This work presents results from a new field-testing campaign conducted on the three-bladed Controls Advanced Research Turbine (CART3) at the National Renewable Energy Laboratory in 2014. Tests were conducted using a commercially available, nacelle-mounted continuous-wave lidar system from ZephIR Lidar for the implementation of a lidar-based collective pitch feed-forward controller. During the campaign, the data processing of the lidar system was optimized for higher availability. Furthermore, the optimal scan distance was investigated for the CART3 by means of a spectra-based analytical model and found to match the lidar's capabilities well.
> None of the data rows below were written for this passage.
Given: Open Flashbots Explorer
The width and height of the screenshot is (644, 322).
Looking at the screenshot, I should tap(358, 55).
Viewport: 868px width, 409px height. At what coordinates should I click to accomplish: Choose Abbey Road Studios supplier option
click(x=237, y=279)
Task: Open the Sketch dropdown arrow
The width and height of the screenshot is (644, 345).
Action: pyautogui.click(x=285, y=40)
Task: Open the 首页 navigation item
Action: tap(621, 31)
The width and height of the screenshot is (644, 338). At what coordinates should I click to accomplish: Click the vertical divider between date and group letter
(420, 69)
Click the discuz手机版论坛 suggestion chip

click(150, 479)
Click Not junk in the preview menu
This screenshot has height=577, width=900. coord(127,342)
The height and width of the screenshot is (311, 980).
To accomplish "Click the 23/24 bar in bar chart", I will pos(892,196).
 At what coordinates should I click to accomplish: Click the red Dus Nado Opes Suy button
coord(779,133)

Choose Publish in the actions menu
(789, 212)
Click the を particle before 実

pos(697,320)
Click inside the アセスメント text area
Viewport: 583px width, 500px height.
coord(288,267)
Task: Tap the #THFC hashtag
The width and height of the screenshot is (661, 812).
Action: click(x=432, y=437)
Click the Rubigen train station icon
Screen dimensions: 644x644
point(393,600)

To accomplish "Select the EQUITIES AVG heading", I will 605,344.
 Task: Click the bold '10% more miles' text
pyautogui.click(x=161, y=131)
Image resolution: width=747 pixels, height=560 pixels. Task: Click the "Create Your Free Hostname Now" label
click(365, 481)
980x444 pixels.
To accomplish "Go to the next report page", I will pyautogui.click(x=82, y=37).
Throughout the campaign the predicted correlation between the lidar measurements and the turbine's reaction was confirmed from the measured data. Additionally, the baseline feedback controller's gains were tuned based on a simulation study that included the lidar system to achieve further load reductions. This led to some promising first results, which are presented at the end of this paper.
CART3上CW-lidar系统前馈控制器的优化
这项工作展示了2014年在国家可再生能源实验室对三叶片控制高级研究涡轮机(CART3)进行的一项新的现场测试活动的结果。为了实现基于激光雷达的集体俯仰前馈控制器,测试人员使用了ZephIR激光雷达公司的一个商用的、安装在机舱内的连续波激光雷达系统。在战役期间,激光雷达系统的数据处理进行了优化,以提高可用性。此外,通过基于光谱的分析模型对CART3的最佳扫描距离进行了研究,并发现与激光雷达的能力相匹配。在整个活动中,激光雷达测量和涡轮机反应之间的预测相关性从测量数据中得到了证实。此外,基线反馈控制器的增益根据包括激光雷达系统在内的模拟研究进行了调整,以进一步降低负载。这导致了一些有希望的初步结果,这些结果在本文的最后提出。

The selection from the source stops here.